Prenons d’abord l’alimentation. La population en général se nourrit-elle mieux qu’autrefois ? Qui en douterait ? Qu’on se rappelle les lugubres descriptions que Vauban, Boisguillebert, La Bruyère[12]faisaient des habitants de nos campagnes au temps du grand roi. « Comme le menu peuple, écrit Vauban dans sa dîme royale, est beaucoup diminué dans ces derniers temps par la guerre, les maladies et par la misère des chères années, qui en ont fait mourir de faim un grand nombre, et réduit beaucoup d’autres à la mendicité, il est bon de faire tout ce qu’on pourra pour le rétablir, d’autant plus que la plupart n’ayant que leurs bras affaiblis par la mauvaise nourriture, la moindre maladie ou le moindre accident qui leur arrive les fait manquer de pain, si la charité des seigneurs des lieux et des curés ne les soutient. » Notez que c’est un homme de sens, de mesure, non un démagogue qui parle ainsi. Voit-on maintenant, même dans les jours les plus mauvais, un grand nombre d’habitants mourir de faim et la plupart des autres n’avoir pour tout bien que « leurs bras affaiblis par la mauvaise nourriture ? »

Sans remonter à Vauban, Boisguillebert, La Bruyère, renfermons-nous dans l’enceinte de notre siècle, le progrès de l’alimentation du peuple y est sensible. D’après les statisticiens qui ont le plus d’autorité[13] la consommation du froment en France était en 1823 de 46 millions d’hectolitres, en 1838 de 51 millions, en 1852 de 66 millions, en 1836 de 69, en 1866 de 77 ; en 1880, avec une population moindre, elle montait à 84 millions d’hectolitres[14]. Divisons ces quantités par le chiffre de la population à ces différentes époques, nous avons une consommation moyenne de hectolitre 53 en 1825, 1 hectolitre 59 en 1835, 1 hectolitre 85 en 1852, 2 hectolitres 02 en 1866,2 hectolitres 27 en 1880. La consommation individuelle de froment en France a augmenté de 50 p. 100 depuis cinquante-cinq ans ! Il ne s’agit là que d’une moyenne, nous dira-t-on. Cette objection qui, en d’autres circonstances, est topique, n’a ici aucune portée.

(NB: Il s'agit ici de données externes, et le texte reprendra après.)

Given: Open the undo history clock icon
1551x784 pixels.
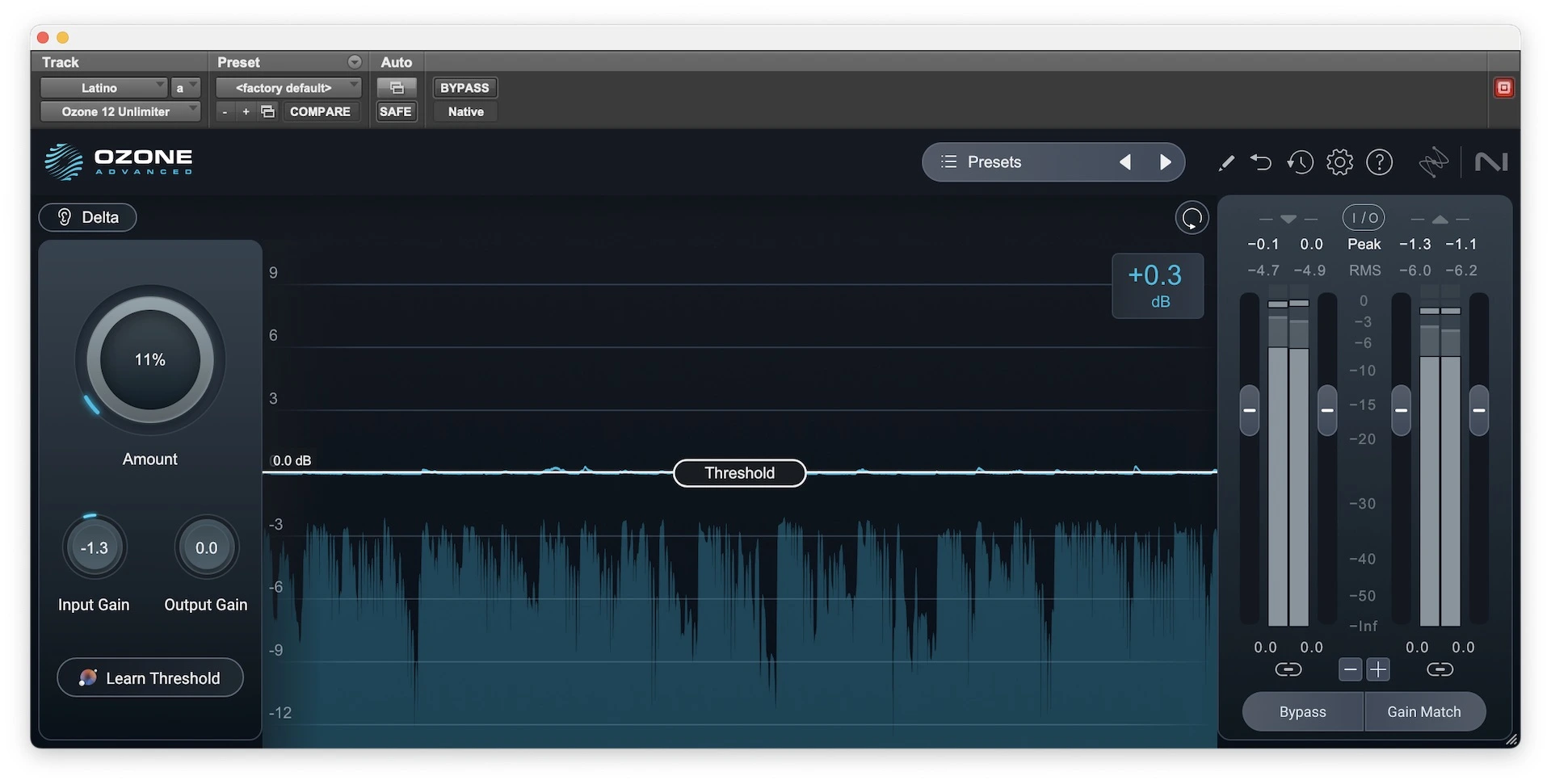Looking at the screenshot, I should pos(1300,162).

La classe supérieure et la classe aisée ne mangent certainement pas plus de pain qu’autrefois ; elles en consommeraient même moins, parce qu’elles font plus d’usage de viande et d’une variété infinie de légumes. Il faut considérer en outre qu’au pain de froment qui, dans la consommation courante, a remplacé le seigle, l’avoine, les châtaignes, le maïs et les autres aliments inférieurs, sont venus se joindre encore de puissants et utiles auxiliaires, les pommes de terre par exemple. La consommation du seigle pour la nourriture

humaine a baissé, tombant de 23 millions d’hectolitres à 20 millions et demi de 1823 à 1872 ; celle des pommes de terre a plus que triplé depuis 1820, passant de 40 millions environ d’hectolitres à 127 millions pendant la même période. La consommation de la viande a aussi notablement augmenté dans le même temps ; ici les calculs sont plus difficiles. Les statisticiens estiment que de 17 kilogrammes 16 en 1812 par individu et par an elle s’est élevée à 25 kilogrammes 10 en 1862[15]. On ne manquera pas de prétendre que l’accroissement de la consommation de la classe riche et de la classe aisée prend une forte partie de cette augmentation de la consommation totale de cette denrée cela est vrai. Mais il n’en est pas moins certain que même les classes les plus humbles de la population ouvrière salariée ou rurale font un beaucoup plus grand usage de la viande qu’autrefois. Le fait est tellement notoire que les chiffres à ce sujet devraient être superflus c’est parfois une maladie de notre époque de vouloir substituer des chiffres, souvent variables et quelquefois incertains, à l’évidence universellement reconnue de faits que tout observateur peut constater. Il en est du vin comme de la viande de 25 à 30 millions d’hectolitres dans la période de 1820 à 1830, la production en a passé à 50 ou 70 millions dans la période récente et avant les ravages du phylloxera ; déduction faite des quantités distillées ou exportées, la consommation moyenne par habitant s’est élevée de 62 litres vers 1830 à plus de 100 vers 1865 ; depuis lors elle a encore augmenté ce ne sont certainement pas les classes riches ou aisées qui ont absorbé tout cet accroissement de la production. Cependant, les autres boissons se consommaient aussi chaque année en quantités croissantes la bière, dont chaque habitant de la France ne buvait en moyenne que 10 à 12 litres par an de 1812 jusque vers 1830, figure maintenant pour plus de 20 litres dans la consommation individuelle moyenne.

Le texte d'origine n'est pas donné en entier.